Je peins les tableaux qui comptent pour moi, mais aussi avec ce qui leur manque.
- à André Malraux

Minotaure

      Apparue en début d’année 1928 dans le corpus du peintre, la figure du Minotaure occupe une place centrale dans l’œuvre de Picasso des années 1930. Les fouilles gigantesques du palais de Minos à Cnossos conduites par Arthur John Evans au début du XXe siècle apportèrent un nouvel éclairage à la légende qui fascina nombre d’artistes surréalistes et donna son titre à la revue d’Albert Skira et Tériade pour laquelle Picasso réalisa la couverture du premier numéro en 1933. Tour à tour triomphant et transi d’amour, ou jeté à terre et agonisant, le Minotaure renvoie à la symbolique multiséculaire de Mithra convoquant les aurochs de la préhistoire, les ex-voto de l’antiquité ibère, les scènes sacrificielles du monde grécoromain, jusqu’au cycle de la Tauromachie de Goya, les couples enlacés de Rodin, les danseurs des Ballets russes et les affiches de corridas contemporaines. 

Voyeur

      Dans la tradition des peintres de l’interdit, Picasso donne à voir ce que les convenances ont voulu invisible : maisons closes, accouplement, fonction corporelle. Le pouvoir subversif de ces images ne réside pas tant dans leurs sujets que dans l’affirmation de la liberté absolue de l’artiste. La représentation du nu féminin est traditionnellement acceptée comme une métaphore de la beauté mais pour peu que Picasso montre le corps dans sa réalité ou la scène dans son intégralité (le modèle s’offrant au regard du peintre), elle se dote à nouveau d’une tournure licencieuse. A la suite de Manet dont il réactive Le Déjeuner sur l’herbe, Picasso s’attache à montrer l’artifice à l’œuvre dans la peinture, et le spectateur, convié à partager la vision du peintre, assume à son tour la position du « voyeur ».

Mousquetaire

      Ce personnage, omniprésent dans les dernières œuvres de l’artiste, doit autant aux portraits du peintre flamand, du Greco ou de Velázquez qu’au Don Quichotte de Cervantes.
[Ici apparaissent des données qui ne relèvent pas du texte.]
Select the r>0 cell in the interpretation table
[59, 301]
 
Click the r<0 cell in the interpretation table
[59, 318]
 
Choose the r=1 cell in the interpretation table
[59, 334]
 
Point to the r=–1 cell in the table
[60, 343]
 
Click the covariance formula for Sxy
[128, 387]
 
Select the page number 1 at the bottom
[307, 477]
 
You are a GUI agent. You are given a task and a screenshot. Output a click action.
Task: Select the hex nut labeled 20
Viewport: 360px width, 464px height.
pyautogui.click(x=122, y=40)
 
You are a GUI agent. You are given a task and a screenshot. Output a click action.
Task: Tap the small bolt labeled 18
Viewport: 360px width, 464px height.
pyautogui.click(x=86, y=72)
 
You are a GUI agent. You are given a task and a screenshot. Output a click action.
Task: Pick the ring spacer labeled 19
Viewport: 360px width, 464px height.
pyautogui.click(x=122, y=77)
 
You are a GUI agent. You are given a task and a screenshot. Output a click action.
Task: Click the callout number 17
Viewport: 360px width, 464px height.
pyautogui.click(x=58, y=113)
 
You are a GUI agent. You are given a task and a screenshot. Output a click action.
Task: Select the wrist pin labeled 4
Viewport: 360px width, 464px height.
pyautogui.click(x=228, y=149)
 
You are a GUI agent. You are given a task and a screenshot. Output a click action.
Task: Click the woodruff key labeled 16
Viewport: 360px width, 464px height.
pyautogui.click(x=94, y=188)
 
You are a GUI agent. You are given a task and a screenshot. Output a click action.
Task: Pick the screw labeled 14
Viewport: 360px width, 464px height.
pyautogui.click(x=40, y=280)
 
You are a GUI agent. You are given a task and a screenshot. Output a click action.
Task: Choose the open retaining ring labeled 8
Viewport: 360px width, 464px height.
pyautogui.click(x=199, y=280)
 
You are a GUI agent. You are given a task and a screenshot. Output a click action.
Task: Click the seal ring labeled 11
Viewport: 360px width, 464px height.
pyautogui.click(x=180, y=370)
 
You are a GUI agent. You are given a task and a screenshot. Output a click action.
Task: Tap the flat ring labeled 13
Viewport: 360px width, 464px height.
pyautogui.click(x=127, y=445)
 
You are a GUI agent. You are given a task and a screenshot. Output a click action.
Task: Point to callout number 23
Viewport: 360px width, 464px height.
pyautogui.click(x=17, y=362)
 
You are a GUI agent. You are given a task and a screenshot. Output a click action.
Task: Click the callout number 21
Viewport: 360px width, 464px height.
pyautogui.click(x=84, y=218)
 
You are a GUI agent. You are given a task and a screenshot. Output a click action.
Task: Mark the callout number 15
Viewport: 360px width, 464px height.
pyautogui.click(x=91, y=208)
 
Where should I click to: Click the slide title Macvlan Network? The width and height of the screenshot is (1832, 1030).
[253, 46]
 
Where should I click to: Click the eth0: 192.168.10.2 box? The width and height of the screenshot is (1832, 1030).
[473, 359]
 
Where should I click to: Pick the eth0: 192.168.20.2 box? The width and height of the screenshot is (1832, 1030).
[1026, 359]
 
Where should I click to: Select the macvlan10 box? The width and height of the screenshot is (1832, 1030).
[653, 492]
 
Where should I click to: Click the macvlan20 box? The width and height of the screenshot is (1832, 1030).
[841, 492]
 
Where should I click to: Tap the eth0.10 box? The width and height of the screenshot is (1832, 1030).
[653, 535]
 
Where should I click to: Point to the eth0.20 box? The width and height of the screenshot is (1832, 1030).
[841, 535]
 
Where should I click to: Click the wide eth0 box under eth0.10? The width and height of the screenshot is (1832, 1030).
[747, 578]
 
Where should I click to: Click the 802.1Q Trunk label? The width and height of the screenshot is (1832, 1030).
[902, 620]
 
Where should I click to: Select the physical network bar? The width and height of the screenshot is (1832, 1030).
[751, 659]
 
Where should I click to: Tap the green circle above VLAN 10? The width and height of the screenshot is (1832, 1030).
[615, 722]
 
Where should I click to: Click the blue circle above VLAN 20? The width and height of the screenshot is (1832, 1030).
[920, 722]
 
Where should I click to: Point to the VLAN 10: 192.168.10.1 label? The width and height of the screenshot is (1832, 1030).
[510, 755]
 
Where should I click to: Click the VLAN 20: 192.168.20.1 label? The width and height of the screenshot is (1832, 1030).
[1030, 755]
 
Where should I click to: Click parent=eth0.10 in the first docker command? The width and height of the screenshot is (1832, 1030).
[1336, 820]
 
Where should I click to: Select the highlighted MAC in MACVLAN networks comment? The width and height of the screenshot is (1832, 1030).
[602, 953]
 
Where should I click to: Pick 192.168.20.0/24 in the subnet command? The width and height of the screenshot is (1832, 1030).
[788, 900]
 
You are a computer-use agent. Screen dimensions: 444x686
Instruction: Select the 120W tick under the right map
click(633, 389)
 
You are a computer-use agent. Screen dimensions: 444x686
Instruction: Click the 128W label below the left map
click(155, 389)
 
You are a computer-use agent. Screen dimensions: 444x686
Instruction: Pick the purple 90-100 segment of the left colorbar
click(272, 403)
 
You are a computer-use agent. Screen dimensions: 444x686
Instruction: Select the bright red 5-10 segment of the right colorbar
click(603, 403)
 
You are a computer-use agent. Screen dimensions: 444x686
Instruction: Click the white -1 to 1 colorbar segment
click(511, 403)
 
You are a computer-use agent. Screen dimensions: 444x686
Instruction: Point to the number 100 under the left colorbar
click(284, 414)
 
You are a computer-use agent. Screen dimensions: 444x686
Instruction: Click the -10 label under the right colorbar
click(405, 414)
Remis au goût du jour par les films de cape et d’épée, il rejoint le panthéon des grandes figures masculines, constitué entre autres de matadors et de musiciens, avec lesquels il se confond parfois. Ultime personnification de l’artiste, l’image du mousquetaire offre un équivalent aux valeurs chevaleresques qu’il incarne, dans la vivacité des traits et l’exubérance des couleurs.

D’où viennent-ils les Mousquetaires ? Des Ménines ? Non, ils sont arrivés quand Picasso s’est mis à étudier Rembrandt.